C’è quella familiare pastosità del segno debussyano in un tocco studiato nota per nota ma anche emotivamente sentito senza risparmio, nulla di razionalmente conchiuso, tutto aperto sull’orlo d’altri mondi, come in un caleidoscopio illimitato nelle variazioni, eppure preconosciuto, con itinerari e traiettorie tanto sublimi quanto evocative, dunque capaci di scoprire un modo sempre nuovo per raggiungere l’originario, il primigenio, ciò che è sussunto nella nostra stessa natura. Ed è uno scoppio di creatività, di cangianza, di forti che cancellano i piani, poi di piani che sommergono nella nostra memoria i forti. È il massimo possibile dell’uso del piano solista in una estrema e fantastica mutevolezza ove l’agogica, la dinamica sono di una variabilità con derivata seconda sempre positiva, salvo, salvo…

Questo tono misterioso, anzi misterico, esoterico, tutto orientale sa di gong primordiale, super sonoro e poi invece di mero riverbero solo echeggiante l’uso di semitoni per intervalli di quinta e così a scalare da questo timbro sospeso, interrogativo.

Ecco Scelsi e l’uso del pedale che fa “sparire” la nota, nel senso che la dissolve, la dissipa, la vibrazione si esaurisce in un ultimo armonico suono. La drammatizzazione del pianismo forte che diventa distillazione impegnativa e decisissima con staccati improvvisi, quasi urlati, la genialità di un grande compositore misconosciuto per decenni, almeno qui in Italia.
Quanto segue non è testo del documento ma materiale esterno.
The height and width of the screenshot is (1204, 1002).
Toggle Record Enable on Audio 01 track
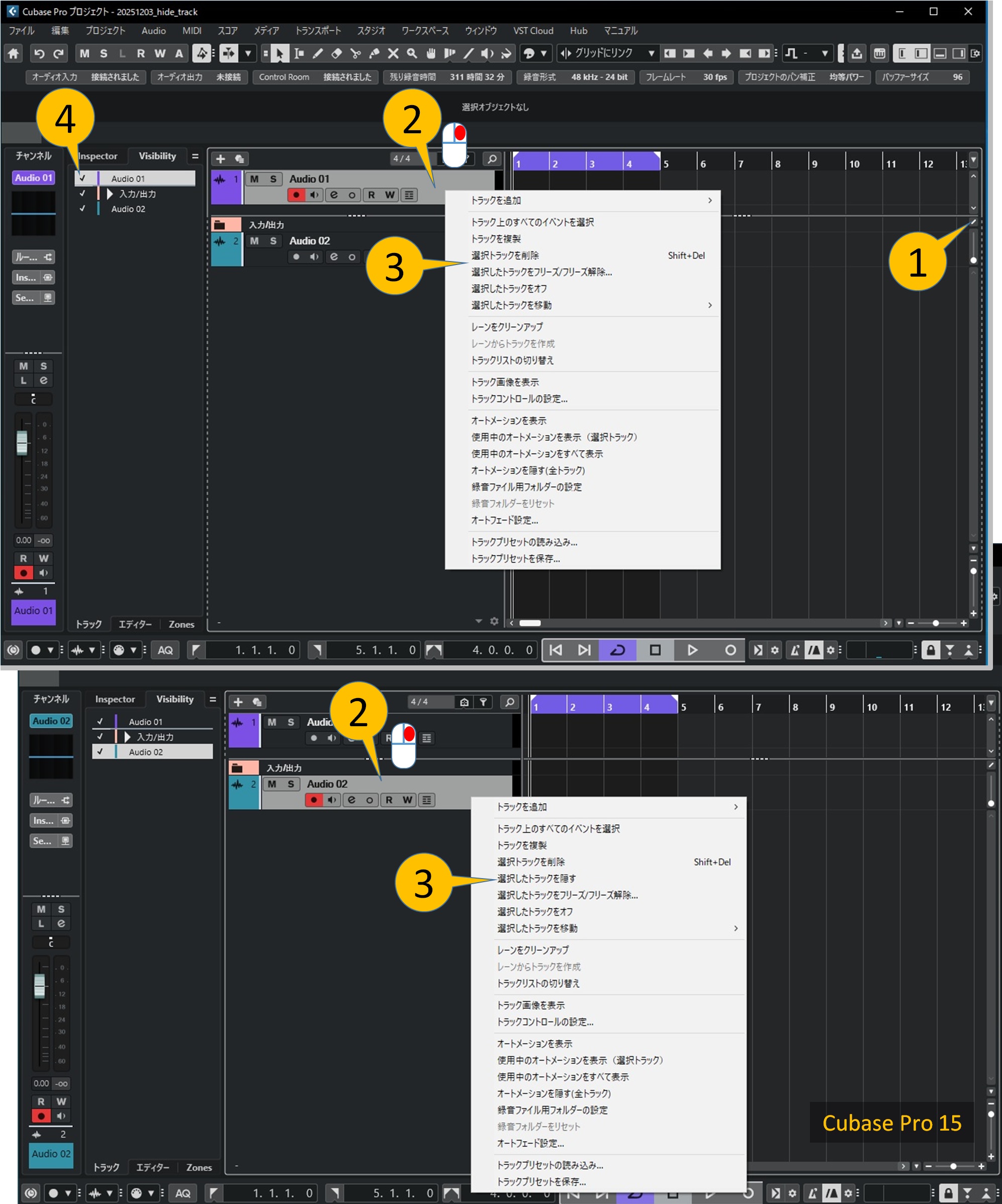296,195
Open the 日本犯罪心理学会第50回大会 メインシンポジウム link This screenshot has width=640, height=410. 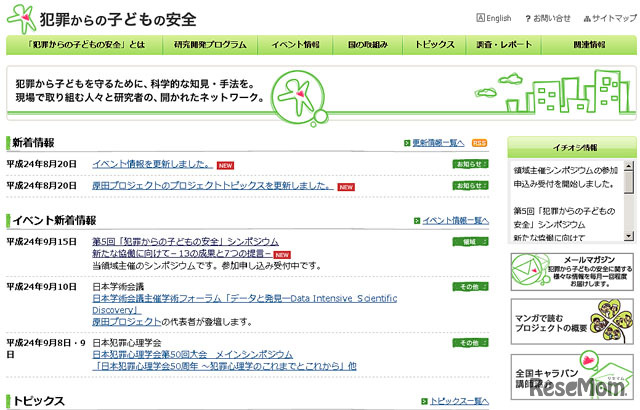[193, 353]
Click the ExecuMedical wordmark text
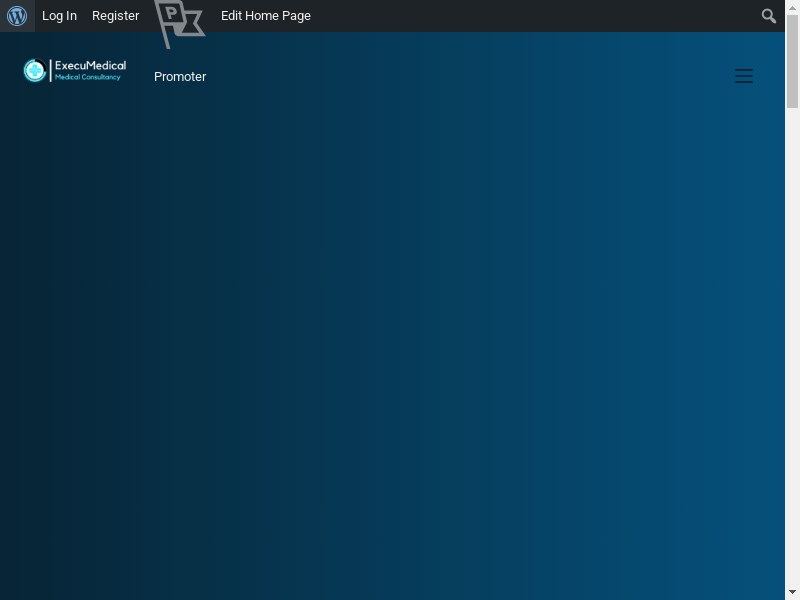 [90, 66]
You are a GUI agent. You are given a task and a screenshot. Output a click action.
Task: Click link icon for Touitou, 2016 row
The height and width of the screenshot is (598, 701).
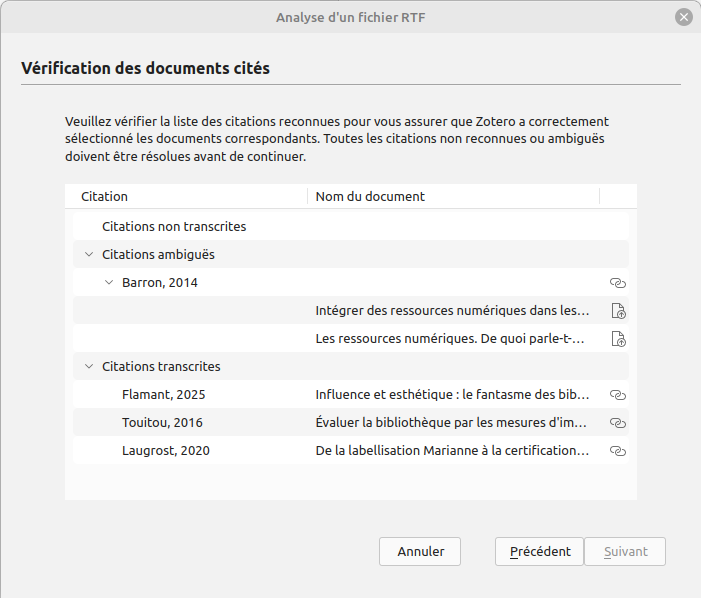click(617, 423)
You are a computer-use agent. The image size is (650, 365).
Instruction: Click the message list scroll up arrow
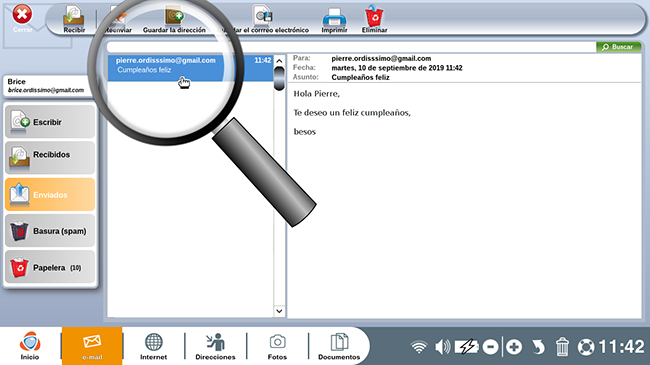point(279,61)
Occorre ammettere che Levinas, malgrado tutte le possibili obiezioni da puristi filologi accademici al suo romanticismo bachiano che a chi scrive tuttavia tanto piace, riesce come pochi a farci traversare mondi musicali iperuranici, forse laicamente mistici, la qual cosa è prerogativa specialissima e godibilissima. Complimenti!